Now, depending on your background, you might actually prefer the pipelined map/mapcat
style. That style is very similar to the point free form used in many functional languages such as Haskell, where new functions are composed from others without naming parameters.3 This can be nice — especially in languages with automatic currying like Haskell — but it requires discipline to use as expressions get more complex.
But it’s when you get to following example, a real part of a system I’ve been working on, that list-comprehension approach comes into its own:
(for [scheduled-task scheduled-tasks schedule (:schedules scheduled-task) [station-id span] (get spans (:id schedule)) :when (in-span? span current-time)] (let [local-time (-> current-time (t/to-time-zone (timezone-for-station-id sites station-id)))] [station-id (make-station-task scheduled-task schedule local-time)]))
Without going into details, this has three levels of nesting and a filter, generating a series of pairs of station ID’s and tasks to be scheduled for them.

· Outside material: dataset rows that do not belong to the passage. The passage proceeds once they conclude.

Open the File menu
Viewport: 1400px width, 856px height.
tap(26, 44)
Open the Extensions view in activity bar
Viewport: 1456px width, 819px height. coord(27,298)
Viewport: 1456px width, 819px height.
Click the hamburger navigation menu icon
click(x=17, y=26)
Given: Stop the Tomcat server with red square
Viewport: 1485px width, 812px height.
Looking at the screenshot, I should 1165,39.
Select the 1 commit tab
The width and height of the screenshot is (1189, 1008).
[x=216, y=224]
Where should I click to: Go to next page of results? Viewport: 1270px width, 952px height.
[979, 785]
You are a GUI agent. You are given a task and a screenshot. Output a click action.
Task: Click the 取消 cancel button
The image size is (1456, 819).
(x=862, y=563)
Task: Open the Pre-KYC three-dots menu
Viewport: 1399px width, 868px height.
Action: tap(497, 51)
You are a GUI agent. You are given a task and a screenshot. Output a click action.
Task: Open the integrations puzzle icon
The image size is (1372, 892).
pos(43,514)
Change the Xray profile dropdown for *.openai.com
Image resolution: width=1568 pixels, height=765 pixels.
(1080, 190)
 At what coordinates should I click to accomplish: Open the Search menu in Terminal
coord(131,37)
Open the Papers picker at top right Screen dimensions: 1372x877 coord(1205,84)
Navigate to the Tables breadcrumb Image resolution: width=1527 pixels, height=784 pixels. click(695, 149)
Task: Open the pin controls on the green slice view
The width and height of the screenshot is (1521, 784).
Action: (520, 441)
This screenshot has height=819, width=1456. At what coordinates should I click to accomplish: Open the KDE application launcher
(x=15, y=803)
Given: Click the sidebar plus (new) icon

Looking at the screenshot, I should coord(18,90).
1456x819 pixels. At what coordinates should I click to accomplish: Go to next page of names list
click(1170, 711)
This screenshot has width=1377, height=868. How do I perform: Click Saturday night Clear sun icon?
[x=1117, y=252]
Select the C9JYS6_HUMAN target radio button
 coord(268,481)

For someone familiar with the system, this will be far easier to comprehend than a map/filter.
Clojure’s For Comprehension
Like many “built in” parts of Clojure, for
is a macro, so it’s easy to use macroexpand-all
to see what code it generates. When I did that, I found it the results a little surprising. While you can always formulate a list comprehension in terms of map/mapcat/filter
, the for
macro produces a series of inline nested loops that generate a lazy Clojure “chunked” sequence. In Clojure 1.7, the first small example above generates 80 lines (76 sexp’s) and defines 4 closures (i.e. fn’s).
This is a lot more code than would be generated by the map/filter route, and I’d be interested to know why Rich Hickey took that approach. My initial guess was that it might be easier for the JVM to optimise, but I ran a quick-and-dirty benchmark of the simplest for
expression selecting station ID’s the and map/mapcat
equivalent, and there was no discernible difference in speed.
Going Further: Specter
The examples I’ve shown so far are queries: I’m filtering and transforming data into result sets. What if I want to “modify” data, i.e. produce a new copy with the same shape but some changes? This is where Specter comes in.
To change the name of all the stations named “Barista” to “Coffee Master”, I can use a for comprehension:
(for [site sites station (:stations site)] (if (= (:name station) "Barista") (assoc station :name "Coffee Master") station))
But using Specter:
(->> sites (transform [ALL :stations ALL #(= (:name %) "Barista")] #(assoc % :name "Coffee Master")))
Now, this example is not actually doing justice to Specter. But in a previous (superseded) versions of the system, Specter replaced what would have been some really hairy logic with a two lines of code. I expect to be using it more in the future.
A Useful Tool
Looking around online, I can see that list comprehensions are especially idiomatic in Python, and I’ve seen them used regularly in Haskell code too. I wrote this post because I was missing out on a powerful part of Clojure, partly because I don’t see a lot of use of for
in the Clojure code I read. So perhaps this will add a useful tool to your toolbox next time you’re wrangling data.